● Source passage
------------

Voting Agreement

EX-2.2 3 c09268exv2w2.htm VOTING AGREEMENT exv2w2
 

EXHIBIT 2.2
VOTING AGREEMENT
     This VOTING AGREEMENT (this “Agreement”), dated as of October 21, 2006, is entered into by and among Old National Bancorp, an Indiana corporation (the “Purchaser”), and certain stockholders of St. Joseph Capital Corporation, a Delaware corporation (the “Company”), each of whom is a Director of the Company and is identified on Schedule A attached hereto (each a “Stockholder” and collectively, the “Stockholders”).
     WHEREAS, simultaneously with the execution of this Agreement, Purchaser and the Company are entering into an Agreement and Plan of Reorganization, dated as of the date hereof (as the same may be amended or supplemented, the “Merger Agreement”), which provides, among other things, for the merger of a subsidiary of the Purchaser with and into the Company with the Company continuing as the surviving entity (the “Merger”);
     WHEREAS, as of the date hereof, each Stockholder is the Beneficial Owner (as defined below) of the outstanding shares of Company Common Stock set forth opposite such Stockholder’s name in Schedule A (such Stockholder’s “Owned Shares”); and
     WHEREAS, as an inducement and a condition to its entering into the Merger Agreement and incurring the obligations set forth therein, Purchaser has required that each Stockholder enter into this Agreement; and
     WHEREAS, the Company has represented to the Purchaser in the Merger Agreement that the Board of Directors of the Company has approved the acquisition by the Purchaser of its rights under this Agreement;
     NOW, THEREFORE, in consideration of the foregoing and the mutual premises, representations, warranties, covenants and agreements contained herein and in the Merger Agreement, the parties hereto, intending to be legally bound hereby, agree as follows:
     Section 1. Certain Definitions. Capitalized terms used but not defined in this Agreement shall have the meanings ascribed to such terms in the Merger Agreement. In addition, for purposes of this Agreement:
     (a) “Affiliate” means, with respect to any specified Person, any Person that directly, or indirectly through one or more intermediaries, controls, or is controlled by, or is under common control with, the Person specified. For purposes of this Agreement, with respect to any Stockholder, “Affiliate” shall not include the Company or the Persons that directly, or indirectly through one or more intermediaries, are controlled by the Company.

------------

● Data block
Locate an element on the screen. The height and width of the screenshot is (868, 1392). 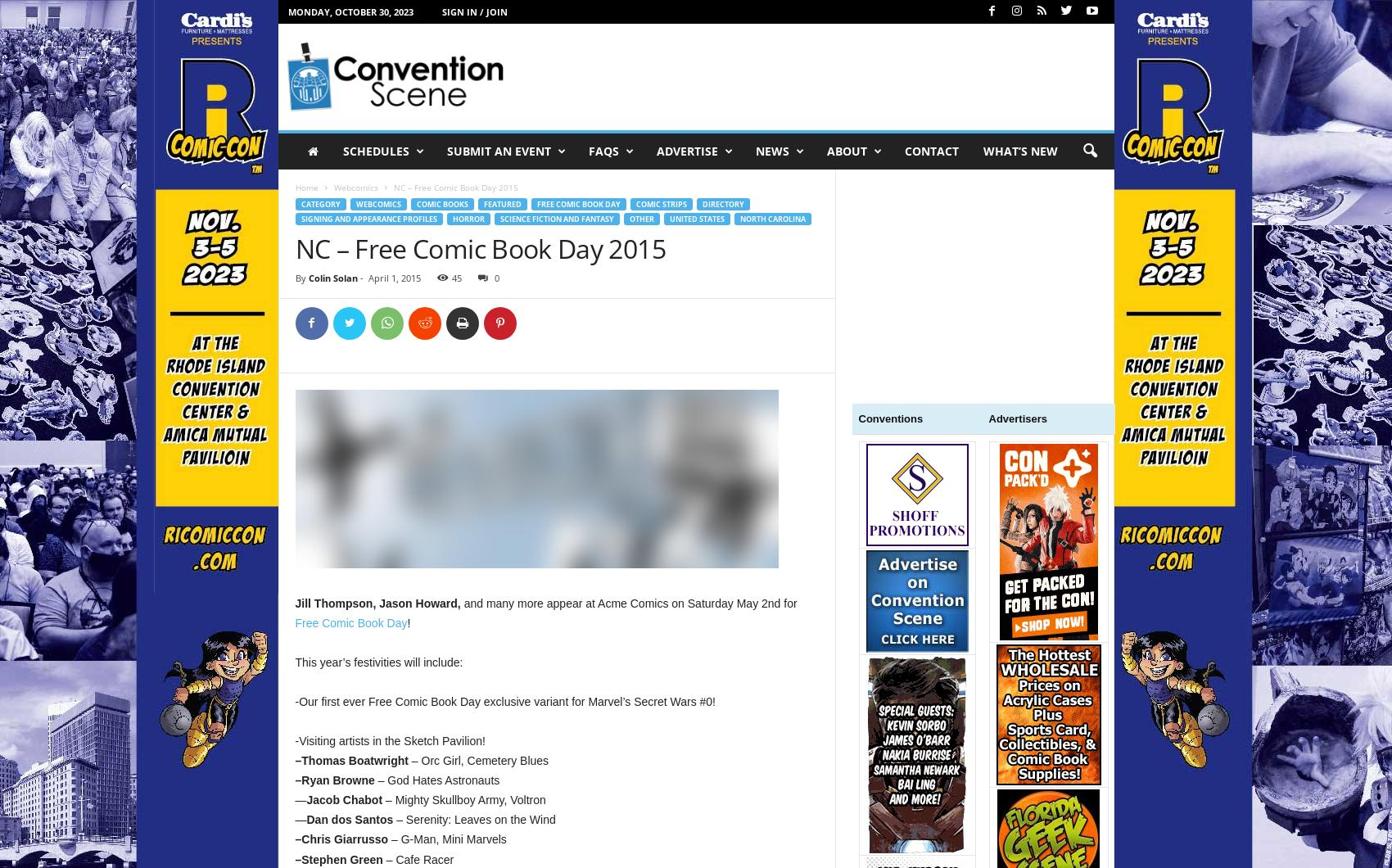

------------

● Task to carry out
List every term that the voting agreement defines in quotation marks within its opening paragraph, the one beginning "This VOTING AGREEMENT".

● Output
"Agreement", "Purchaser", "Company", "Stockholder", "Stockholders"